Énoncé A
D'après le texte sur Les portes de la nuit, dans le cadre de quel festival l'ouvrage a-t-il été édité ?
Énoncé B
Relevez toutes les personnes désignées par leur nom dans le texte sur Les portes de la nuit.

Texte extrait
----
Les portes de la nuit

Les portes de la nuit est un ouvrage édité avec le soutien de la Communauté d’agglomération de Saint Quentin-en-Yvelines dans le cadre du dixième festival « Polar dans la ville ». La contrainte étant pour l’écrivain Marc Villard et le photographe Cyrille Derouineau de conter cette étrange cité en quatre nouvelles accompagnées de photographies noir et blanc.

Marc Villard est comme le peintre contemporain Pierre Soulages : il creuse le noir à la recherche de la lumière !

En quelques mots, il dépeint dans un cadre à chaque fois différent des ambiances ambiguës où se meuvent des personnages en proie aux doutes.
- « Du côté des étangs » raconte la descente en enfer d’un auteur animant des ateliers d’écriture, bien trop proche de son public.

  • « Faudrait savoir », c’est l’histoire d’une vengeance qui se trompe de cible. Quelle est la victime qui n’a pas accusé à tort ?
----
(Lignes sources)
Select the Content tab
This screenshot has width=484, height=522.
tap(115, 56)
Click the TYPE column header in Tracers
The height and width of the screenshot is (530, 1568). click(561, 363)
----
Réponse attendue A
Dans le cadre du dixième festival « Polar dans la ville ».

Réponse attendue B
- Marc Villard
- Cyrille Derouineau
- Pierre Soulages